(Task statement): From the records below, extract only the lines running from the line with "Where should I click to: Select the" to the line with "Given: Select the Pen tool", both lines included, reproducing them exactly.

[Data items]
※

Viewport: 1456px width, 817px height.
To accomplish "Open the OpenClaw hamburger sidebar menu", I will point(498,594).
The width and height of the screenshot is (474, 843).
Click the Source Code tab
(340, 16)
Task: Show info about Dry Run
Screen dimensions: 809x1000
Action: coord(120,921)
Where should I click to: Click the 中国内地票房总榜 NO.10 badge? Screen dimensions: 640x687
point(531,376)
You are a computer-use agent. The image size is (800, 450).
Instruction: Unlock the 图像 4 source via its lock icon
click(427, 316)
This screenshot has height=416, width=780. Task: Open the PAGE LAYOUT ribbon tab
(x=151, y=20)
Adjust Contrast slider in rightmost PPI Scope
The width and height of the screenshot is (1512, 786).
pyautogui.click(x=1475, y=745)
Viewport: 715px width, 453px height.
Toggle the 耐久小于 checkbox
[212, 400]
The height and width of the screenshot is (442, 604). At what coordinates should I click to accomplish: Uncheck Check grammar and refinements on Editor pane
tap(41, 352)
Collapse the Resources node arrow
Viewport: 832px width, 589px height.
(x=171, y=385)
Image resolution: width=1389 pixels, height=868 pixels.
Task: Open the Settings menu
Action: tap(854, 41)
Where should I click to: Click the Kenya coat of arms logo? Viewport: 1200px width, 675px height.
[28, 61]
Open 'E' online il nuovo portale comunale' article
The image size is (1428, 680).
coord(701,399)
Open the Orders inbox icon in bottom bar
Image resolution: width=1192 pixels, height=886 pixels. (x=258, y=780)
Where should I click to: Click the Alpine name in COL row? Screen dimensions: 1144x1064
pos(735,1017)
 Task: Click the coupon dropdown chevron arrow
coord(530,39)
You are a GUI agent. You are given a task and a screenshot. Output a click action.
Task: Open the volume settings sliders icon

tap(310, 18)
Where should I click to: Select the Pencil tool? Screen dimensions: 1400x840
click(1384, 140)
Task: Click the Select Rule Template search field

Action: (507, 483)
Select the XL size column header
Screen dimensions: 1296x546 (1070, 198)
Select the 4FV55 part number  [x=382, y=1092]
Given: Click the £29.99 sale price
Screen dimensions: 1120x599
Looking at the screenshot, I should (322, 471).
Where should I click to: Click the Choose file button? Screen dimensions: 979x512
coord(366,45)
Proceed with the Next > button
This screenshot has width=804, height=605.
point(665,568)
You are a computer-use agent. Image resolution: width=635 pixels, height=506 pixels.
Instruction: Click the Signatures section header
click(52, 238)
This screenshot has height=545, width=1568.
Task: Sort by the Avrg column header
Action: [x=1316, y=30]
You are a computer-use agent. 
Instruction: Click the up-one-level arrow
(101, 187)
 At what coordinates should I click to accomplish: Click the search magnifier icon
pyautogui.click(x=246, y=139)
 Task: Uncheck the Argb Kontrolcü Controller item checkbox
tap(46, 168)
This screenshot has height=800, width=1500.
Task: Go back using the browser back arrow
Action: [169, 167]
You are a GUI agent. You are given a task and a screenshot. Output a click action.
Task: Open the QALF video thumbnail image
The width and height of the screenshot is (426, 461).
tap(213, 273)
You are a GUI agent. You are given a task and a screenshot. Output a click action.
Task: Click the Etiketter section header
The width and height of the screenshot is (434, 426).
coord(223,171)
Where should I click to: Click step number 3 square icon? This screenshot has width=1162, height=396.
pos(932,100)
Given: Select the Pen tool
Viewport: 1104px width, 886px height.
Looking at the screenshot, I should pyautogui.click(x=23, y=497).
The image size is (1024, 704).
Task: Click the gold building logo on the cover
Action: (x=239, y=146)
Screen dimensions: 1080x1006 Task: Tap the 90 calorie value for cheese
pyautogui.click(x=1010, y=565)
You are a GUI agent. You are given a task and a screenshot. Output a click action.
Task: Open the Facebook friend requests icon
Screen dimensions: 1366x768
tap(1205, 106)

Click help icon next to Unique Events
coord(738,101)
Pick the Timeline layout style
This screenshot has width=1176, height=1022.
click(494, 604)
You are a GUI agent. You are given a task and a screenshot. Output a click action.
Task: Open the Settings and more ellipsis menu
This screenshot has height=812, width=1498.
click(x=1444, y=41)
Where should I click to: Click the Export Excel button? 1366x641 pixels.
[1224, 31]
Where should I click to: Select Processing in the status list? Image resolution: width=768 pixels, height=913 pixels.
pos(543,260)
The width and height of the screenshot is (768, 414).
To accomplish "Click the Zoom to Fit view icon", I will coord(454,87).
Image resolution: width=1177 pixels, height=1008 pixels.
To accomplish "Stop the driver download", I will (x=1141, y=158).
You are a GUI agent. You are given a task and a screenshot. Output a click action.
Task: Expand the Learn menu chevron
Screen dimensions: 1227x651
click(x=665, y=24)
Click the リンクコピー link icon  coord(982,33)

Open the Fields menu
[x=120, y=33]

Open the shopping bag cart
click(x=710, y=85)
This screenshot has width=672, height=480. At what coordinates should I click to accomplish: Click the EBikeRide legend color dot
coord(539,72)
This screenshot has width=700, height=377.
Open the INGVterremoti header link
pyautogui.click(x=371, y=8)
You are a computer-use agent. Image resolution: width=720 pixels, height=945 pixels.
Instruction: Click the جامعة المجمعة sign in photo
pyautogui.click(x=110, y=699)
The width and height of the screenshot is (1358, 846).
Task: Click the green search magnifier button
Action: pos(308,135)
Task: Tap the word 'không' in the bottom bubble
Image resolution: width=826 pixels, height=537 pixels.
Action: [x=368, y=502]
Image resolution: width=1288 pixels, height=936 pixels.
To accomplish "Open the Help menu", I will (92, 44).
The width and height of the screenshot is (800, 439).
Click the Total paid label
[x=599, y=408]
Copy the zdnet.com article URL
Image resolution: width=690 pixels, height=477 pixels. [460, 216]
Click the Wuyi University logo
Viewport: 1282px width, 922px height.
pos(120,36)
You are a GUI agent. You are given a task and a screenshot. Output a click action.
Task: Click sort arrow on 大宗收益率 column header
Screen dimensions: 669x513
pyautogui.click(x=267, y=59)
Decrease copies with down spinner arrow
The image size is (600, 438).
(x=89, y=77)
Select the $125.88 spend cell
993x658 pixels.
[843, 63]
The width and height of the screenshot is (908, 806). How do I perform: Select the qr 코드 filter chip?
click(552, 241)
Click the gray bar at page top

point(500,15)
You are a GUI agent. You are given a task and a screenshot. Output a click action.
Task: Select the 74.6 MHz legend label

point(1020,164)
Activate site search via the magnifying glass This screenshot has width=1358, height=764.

※

(Written response):
Where should I click to: Select the Pencil tool? Screen dimensions: 1400x840
click(1384, 140)
Task: Click the Select Rule Template search field

Action: (507, 483)
Select the XL size column header
Screen dimensions: 1296x546 (1070, 198)
Select the 4FV55 part number  [x=382, y=1092]
Given: Click the £29.99 sale price
Screen dimensions: 1120x599
Looking at the screenshot, I should (322, 471).
Where should I click to: Click the Choose file button? Screen dimensions: 979x512
coord(366,45)
Proceed with the Next > button
This screenshot has width=804, height=605.
point(665,568)
You are a computer-use agent. Image resolution: width=635 pixels, height=506 pixels.
Instruction: Click the Signatures section header
click(52, 238)
This screenshot has height=545, width=1568.
Task: Sort by the Avrg column header
Action: [x=1316, y=30]
You are a computer-use agent. 
Instruction: Click the up-one-level arrow
(101, 187)
 At what coordinates should I click to accomplish: Click the search magnifier icon
pyautogui.click(x=246, y=139)
 Task: Uncheck the Argb Kontrolcü Controller item checkbox
tap(46, 168)
This screenshot has height=800, width=1500.
Task: Go back using the browser back arrow
Action: [169, 167]
You are a GUI agent. You are given a task and a screenshot. Output a click action.
Task: Open the QALF video thumbnail image
The width and height of the screenshot is (426, 461).
tap(213, 273)
You are a GUI agent. You are given a task and a screenshot. Output a click action.
Task: Click the Etiketter section header
The width and height of the screenshot is (434, 426).
coord(223,171)
Where should I click to: Click step number 3 square icon? This screenshot has width=1162, height=396.
pos(932,100)
Given: Select the Pen tool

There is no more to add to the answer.